Elina Brotherus
“Artist and Her Model,” Finnish photographer Elina Brotherus’s second solo exhibition in Copenhagen, surveyed a narrow selection of the artist’s photographs from 2000 to 2008 and offered a finely wrought miniretrospective. Viewers familiar with her work might have read the title as tongue-in-cheek—since many of her pictures are self-portraits—seeing the show instead as a lineup of greatest hits from a larger archive and, moreover, as the diaristic examination of a persona, simultaneously in front of and behind her camera.
A few examples from her well-known series “The New Painting,” 2000–2004, were on view, including one of the only works without Brotherus in it: Figure au bord de l’eau (Figure on Waterfront), 2002, which voyeuristically captures a nude man as he quietly ponders the sublime lakeside view before him. Brotherus took classical paintings—some from the Romantic tradition—as inspiration for this series, and Caspar David Friedrich appears as one of her influences. But unlike Friedrich, Brotherus draws attention to the figures in her works as performing staged emotions, echoing the artifice of the image itself and, at times, offering a burgeoning concern for the gaze (male and female). Within a few years, however, with artists such as Justine Kurland and Ryan McGinley expanding and making more ambiguous the relation of figure to landscape in photography, Brotherus too seems to have renewed her exploration of the theme.
Several photographs from the series “Fuji-mi,” 2005–, depict the artist in Japan standing before a picture-perfect view of Mount Fuji. In each image, she wears the same blue coat with a fur collar, but she appears in different locations around the circumference of the mountain, looking toward the camera with her back to it and gazing toward the horizon. While these images continue to recall traditional pictorial schemes, they are most interesting when compared with Brotherus’s photographs that portray the artist in other landscapes. Take the diptych Points of View on Landscape 1, 2006, in which Brotherus shows herself standing directly in front of the camera in a misty Nordic landscape; this was smartly installed in this show in a room adjacent to the “Fuji-mi” works, and the juxtaposition underscored themes of nostalgia and memory running through all her works. With these pictures, the artist departs from her concern with the gaze and staged emotions to focus instead on how longing is connected to and constructed by such sublime, iconic views.

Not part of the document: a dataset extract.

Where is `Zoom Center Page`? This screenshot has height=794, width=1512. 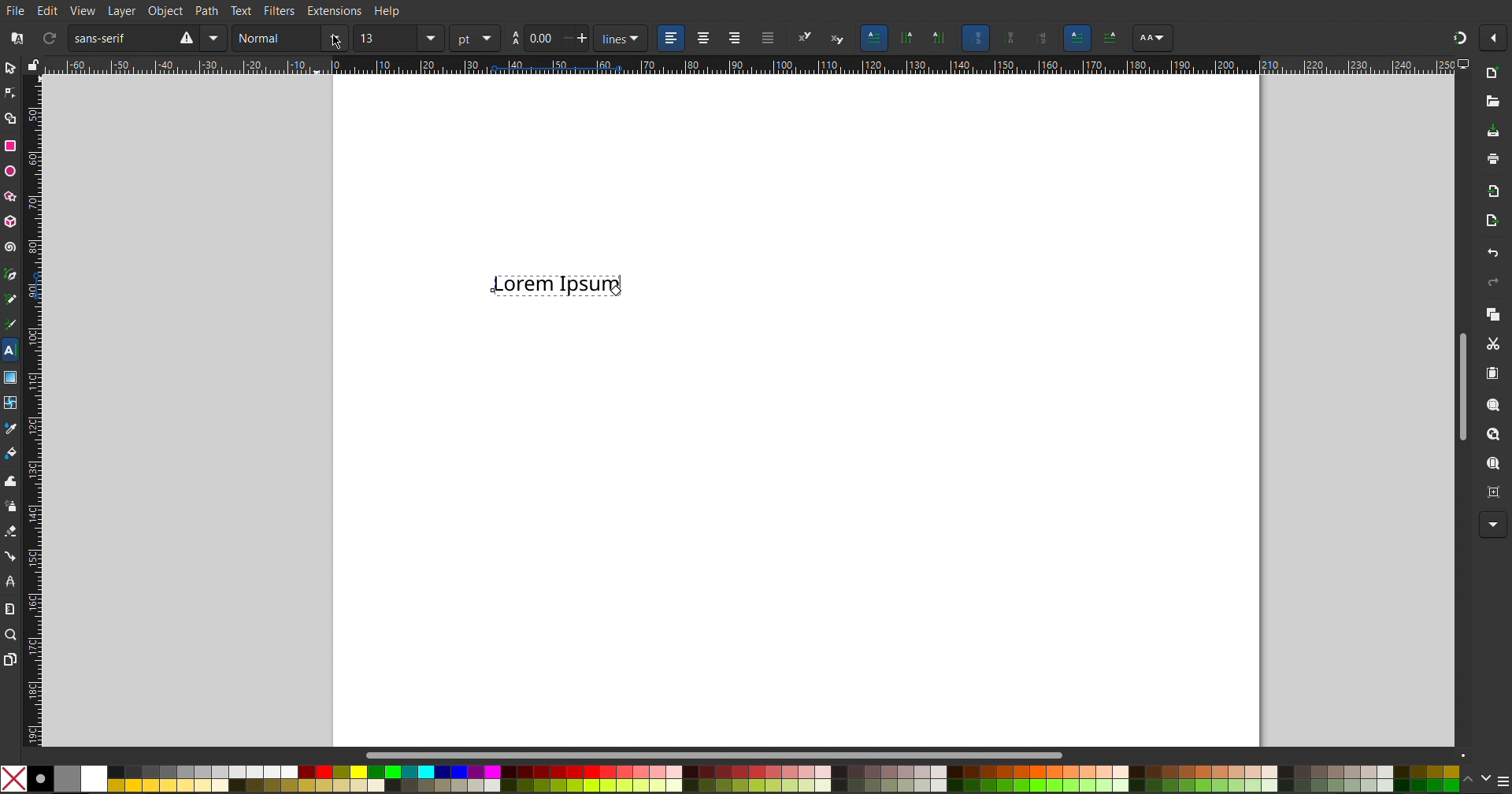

Issues concerning the gaze are taken up again, however, in photographs wherein Brotherus looks neither at a landscape nor toward her camera but directly at another figure in a studio. Two pictures from the series “Études d’après modèle, danseurs” (Model Studies, Dancers), 2007, show the artist watching a male dancer as he stretches and holds a pose. In each image the camera’s trip wire is exposed, and the artist’s foot rests lightly on it. Strikingly different from the other photographs in the exhibition, these images depict, according to Brotherus, “neither the male gaze nor the female gaze,” but “something neutral.” The artist never quite makes good on this assertion; it will take more pictures and at least another exhibition before it becomes clear how Brotherus might incorporate the idea of a neutral gaze more broadly into her work. But the attempt is provocative, even promising.